# WORK ITEM
Scan the records for the string "star" and state how many lines contain it, using the number alone.

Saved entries
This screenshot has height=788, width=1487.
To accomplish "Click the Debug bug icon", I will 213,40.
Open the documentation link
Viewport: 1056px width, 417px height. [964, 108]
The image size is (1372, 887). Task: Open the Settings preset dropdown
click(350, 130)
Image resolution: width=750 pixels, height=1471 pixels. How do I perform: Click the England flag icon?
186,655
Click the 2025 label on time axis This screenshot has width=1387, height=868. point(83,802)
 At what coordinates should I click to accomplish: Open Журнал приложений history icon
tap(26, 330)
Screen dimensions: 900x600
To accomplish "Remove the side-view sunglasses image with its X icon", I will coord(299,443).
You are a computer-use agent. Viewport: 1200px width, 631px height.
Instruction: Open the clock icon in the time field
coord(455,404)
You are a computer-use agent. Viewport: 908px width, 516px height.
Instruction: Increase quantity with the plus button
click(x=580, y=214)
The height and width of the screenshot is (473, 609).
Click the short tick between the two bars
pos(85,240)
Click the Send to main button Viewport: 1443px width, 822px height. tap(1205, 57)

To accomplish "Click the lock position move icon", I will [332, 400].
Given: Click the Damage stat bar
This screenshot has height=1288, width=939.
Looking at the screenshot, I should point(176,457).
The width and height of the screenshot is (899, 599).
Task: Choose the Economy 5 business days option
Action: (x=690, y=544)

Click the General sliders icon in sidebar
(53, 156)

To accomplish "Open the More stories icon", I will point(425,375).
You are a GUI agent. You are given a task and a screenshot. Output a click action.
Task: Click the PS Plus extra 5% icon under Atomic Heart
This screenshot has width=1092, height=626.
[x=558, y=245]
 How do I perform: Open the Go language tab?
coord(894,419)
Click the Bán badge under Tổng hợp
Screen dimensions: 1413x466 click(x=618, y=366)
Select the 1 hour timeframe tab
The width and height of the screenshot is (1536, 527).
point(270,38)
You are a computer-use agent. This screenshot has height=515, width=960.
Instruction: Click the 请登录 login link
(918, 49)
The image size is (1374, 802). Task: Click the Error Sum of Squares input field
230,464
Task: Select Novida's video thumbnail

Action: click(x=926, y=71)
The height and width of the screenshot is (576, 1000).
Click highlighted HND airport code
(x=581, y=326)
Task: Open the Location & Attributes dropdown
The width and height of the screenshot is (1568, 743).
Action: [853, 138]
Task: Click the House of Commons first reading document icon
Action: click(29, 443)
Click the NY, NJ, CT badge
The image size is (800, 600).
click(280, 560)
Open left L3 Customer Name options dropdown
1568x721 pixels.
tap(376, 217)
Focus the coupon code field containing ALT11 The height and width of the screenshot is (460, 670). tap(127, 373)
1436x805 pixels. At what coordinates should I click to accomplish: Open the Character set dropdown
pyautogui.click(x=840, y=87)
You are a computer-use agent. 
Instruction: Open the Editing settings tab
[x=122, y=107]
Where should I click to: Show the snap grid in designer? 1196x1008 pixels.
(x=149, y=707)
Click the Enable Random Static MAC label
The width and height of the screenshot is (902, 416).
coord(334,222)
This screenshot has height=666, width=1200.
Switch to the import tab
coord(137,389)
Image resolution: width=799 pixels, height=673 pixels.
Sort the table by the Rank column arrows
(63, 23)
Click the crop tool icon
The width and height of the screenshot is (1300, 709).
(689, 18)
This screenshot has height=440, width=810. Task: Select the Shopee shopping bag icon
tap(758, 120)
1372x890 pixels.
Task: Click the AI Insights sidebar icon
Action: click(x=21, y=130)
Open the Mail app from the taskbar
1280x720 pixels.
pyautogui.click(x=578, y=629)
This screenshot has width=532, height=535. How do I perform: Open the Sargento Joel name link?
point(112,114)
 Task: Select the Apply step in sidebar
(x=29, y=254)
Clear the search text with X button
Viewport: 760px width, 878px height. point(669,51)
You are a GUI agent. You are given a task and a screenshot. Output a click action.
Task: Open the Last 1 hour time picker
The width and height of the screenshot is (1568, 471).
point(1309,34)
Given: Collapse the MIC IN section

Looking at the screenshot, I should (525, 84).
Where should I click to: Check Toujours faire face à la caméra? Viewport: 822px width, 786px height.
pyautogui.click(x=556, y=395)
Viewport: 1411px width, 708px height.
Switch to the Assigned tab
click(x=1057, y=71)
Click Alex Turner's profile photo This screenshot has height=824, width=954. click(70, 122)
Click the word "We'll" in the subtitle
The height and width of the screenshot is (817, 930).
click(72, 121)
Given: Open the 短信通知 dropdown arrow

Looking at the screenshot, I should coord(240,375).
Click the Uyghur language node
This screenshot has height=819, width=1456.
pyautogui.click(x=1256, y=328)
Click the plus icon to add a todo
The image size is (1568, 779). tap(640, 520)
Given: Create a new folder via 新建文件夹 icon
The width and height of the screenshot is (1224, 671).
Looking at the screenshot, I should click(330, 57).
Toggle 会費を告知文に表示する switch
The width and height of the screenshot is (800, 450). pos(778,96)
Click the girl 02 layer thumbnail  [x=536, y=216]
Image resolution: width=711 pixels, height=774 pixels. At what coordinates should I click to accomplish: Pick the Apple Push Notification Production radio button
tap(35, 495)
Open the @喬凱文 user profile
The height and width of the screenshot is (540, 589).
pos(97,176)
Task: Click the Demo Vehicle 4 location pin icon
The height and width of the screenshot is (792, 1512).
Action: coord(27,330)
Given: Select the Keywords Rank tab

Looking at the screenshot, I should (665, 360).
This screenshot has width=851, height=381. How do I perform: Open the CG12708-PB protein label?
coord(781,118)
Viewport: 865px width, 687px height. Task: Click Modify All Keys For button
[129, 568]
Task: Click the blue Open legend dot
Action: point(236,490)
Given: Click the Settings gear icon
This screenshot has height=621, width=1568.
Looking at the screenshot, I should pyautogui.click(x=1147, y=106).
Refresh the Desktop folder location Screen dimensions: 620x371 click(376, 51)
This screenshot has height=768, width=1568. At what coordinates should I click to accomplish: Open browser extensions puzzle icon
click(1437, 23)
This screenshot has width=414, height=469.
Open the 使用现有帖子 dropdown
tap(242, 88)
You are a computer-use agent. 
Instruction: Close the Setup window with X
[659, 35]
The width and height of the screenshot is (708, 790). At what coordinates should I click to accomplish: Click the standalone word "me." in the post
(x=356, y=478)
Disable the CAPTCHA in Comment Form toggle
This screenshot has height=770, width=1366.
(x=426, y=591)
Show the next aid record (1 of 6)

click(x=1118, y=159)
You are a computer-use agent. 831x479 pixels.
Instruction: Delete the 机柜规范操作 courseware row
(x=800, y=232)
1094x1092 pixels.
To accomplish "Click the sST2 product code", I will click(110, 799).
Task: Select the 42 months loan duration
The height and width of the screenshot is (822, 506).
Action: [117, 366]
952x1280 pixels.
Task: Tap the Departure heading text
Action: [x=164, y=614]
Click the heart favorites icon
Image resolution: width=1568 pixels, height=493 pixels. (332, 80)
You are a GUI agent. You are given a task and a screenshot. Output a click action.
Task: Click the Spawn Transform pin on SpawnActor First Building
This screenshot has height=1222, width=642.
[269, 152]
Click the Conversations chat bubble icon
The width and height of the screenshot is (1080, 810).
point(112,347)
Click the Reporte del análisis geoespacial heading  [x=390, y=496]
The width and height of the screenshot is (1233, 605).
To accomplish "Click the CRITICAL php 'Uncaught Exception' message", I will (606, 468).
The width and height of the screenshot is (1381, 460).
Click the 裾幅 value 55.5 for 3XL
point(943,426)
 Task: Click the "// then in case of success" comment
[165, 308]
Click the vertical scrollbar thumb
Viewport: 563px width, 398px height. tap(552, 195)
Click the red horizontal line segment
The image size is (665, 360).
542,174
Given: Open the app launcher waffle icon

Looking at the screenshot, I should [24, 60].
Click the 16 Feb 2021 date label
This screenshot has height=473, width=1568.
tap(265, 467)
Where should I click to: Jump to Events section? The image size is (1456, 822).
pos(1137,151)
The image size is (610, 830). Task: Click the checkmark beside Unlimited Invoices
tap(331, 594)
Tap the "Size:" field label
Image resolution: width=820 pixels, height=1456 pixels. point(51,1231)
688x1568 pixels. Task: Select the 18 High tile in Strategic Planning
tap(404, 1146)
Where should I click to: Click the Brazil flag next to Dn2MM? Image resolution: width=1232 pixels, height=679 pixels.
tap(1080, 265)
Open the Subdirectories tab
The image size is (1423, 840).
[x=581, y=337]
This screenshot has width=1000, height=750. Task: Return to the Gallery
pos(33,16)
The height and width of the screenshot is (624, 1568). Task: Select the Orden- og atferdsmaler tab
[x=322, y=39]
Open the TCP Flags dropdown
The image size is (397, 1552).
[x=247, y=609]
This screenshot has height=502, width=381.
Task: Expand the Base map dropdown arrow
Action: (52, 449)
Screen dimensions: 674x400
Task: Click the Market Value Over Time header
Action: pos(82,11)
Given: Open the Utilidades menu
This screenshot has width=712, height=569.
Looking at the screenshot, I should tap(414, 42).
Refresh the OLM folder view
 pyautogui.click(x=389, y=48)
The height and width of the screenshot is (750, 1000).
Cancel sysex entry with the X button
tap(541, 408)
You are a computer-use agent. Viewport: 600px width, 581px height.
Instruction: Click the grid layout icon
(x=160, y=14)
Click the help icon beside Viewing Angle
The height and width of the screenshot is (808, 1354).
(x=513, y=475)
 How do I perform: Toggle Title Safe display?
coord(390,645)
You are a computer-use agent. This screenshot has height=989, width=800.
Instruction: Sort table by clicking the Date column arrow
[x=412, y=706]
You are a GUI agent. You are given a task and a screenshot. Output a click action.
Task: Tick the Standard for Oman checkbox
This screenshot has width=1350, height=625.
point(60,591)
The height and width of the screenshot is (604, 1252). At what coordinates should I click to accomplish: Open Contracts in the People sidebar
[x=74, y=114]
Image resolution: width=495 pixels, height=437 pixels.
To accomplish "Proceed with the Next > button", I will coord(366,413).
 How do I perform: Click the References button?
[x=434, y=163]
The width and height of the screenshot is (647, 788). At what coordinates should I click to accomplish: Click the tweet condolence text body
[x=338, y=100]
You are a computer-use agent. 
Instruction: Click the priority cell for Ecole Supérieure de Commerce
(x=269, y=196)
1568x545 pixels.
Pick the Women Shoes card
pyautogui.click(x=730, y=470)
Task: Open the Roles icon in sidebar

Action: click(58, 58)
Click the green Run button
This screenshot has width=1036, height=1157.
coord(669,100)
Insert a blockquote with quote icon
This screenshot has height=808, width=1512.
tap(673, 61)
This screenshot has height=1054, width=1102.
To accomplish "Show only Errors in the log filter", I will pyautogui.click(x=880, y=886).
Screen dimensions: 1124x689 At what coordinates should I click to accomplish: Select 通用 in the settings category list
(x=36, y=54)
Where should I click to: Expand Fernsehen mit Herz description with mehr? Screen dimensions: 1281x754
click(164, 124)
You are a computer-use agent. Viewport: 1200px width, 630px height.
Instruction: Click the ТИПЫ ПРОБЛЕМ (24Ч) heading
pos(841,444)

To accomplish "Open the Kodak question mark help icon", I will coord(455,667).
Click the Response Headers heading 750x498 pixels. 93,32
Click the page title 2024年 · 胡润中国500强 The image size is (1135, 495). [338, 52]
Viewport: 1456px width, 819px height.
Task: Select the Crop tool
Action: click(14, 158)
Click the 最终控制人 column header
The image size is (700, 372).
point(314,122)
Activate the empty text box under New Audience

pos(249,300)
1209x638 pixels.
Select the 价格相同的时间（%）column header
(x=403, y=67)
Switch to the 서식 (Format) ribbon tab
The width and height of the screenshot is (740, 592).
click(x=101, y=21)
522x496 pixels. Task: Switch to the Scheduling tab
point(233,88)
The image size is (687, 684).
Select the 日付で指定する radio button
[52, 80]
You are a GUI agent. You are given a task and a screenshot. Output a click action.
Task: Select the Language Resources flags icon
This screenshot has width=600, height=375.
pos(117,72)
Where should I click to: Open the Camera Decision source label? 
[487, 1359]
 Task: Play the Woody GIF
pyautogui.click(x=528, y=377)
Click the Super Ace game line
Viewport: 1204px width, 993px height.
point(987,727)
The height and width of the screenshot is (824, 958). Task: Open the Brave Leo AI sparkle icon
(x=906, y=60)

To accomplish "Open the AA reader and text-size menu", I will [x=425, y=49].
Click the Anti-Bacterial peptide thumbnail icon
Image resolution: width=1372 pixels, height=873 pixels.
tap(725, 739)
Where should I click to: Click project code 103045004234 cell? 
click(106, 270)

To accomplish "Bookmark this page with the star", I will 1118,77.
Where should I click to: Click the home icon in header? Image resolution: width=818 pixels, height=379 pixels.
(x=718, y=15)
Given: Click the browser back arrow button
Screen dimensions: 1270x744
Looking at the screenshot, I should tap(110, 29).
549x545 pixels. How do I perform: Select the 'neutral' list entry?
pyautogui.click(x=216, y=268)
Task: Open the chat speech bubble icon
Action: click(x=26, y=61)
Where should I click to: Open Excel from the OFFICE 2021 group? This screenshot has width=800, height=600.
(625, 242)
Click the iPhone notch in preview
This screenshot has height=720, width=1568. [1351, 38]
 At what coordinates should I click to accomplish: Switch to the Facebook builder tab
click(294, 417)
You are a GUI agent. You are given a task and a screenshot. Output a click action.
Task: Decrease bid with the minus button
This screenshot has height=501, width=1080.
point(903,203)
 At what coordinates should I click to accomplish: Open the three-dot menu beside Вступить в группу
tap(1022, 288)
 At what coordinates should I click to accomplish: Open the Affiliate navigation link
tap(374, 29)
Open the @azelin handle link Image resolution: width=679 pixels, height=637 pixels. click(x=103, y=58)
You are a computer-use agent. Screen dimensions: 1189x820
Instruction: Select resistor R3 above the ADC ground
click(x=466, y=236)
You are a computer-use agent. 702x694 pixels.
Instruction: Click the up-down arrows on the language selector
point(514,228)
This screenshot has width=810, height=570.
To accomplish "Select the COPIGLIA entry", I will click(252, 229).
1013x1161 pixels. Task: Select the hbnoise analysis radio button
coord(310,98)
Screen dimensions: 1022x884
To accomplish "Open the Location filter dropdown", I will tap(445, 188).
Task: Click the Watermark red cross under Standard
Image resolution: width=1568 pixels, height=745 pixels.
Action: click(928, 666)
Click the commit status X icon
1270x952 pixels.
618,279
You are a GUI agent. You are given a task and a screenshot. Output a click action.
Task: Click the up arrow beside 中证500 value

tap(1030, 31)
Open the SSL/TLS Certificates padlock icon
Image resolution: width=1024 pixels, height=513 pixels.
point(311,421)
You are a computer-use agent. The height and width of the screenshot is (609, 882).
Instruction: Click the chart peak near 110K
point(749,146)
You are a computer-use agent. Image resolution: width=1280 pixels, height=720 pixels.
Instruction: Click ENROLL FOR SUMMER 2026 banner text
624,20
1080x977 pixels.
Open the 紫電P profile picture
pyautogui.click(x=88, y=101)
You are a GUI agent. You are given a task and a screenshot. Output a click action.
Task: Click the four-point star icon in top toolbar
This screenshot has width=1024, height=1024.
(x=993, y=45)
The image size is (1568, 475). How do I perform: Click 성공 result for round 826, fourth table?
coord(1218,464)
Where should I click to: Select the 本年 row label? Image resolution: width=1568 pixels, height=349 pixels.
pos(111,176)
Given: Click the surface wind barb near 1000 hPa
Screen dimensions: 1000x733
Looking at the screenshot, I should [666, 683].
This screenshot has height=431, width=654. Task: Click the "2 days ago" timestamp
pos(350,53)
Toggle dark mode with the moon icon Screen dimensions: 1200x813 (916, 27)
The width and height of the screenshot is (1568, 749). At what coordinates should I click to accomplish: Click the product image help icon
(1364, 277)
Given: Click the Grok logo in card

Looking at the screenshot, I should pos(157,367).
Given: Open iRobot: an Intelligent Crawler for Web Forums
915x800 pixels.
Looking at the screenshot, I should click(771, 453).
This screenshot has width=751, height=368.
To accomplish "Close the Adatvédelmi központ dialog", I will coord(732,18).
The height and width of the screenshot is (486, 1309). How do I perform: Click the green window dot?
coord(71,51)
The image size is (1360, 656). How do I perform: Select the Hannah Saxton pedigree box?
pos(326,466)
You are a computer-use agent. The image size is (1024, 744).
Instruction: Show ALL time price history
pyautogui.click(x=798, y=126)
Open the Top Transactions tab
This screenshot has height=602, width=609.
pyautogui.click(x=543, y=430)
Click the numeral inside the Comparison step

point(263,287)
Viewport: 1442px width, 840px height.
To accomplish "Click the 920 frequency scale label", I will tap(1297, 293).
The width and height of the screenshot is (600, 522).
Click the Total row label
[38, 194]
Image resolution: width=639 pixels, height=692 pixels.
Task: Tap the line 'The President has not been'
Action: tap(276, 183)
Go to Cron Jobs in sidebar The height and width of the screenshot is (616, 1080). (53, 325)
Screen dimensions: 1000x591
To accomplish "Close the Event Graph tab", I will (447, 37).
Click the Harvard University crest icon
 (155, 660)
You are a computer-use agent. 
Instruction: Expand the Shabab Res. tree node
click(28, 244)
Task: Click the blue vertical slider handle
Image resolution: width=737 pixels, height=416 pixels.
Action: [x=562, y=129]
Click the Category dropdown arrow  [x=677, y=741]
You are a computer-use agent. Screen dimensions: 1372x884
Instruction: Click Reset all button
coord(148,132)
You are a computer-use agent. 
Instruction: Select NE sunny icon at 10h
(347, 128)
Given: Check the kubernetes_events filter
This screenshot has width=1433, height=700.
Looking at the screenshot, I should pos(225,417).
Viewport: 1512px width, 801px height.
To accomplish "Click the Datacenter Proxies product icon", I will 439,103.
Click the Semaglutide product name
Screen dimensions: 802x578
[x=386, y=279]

# RESPONSE TO THIS TASK
2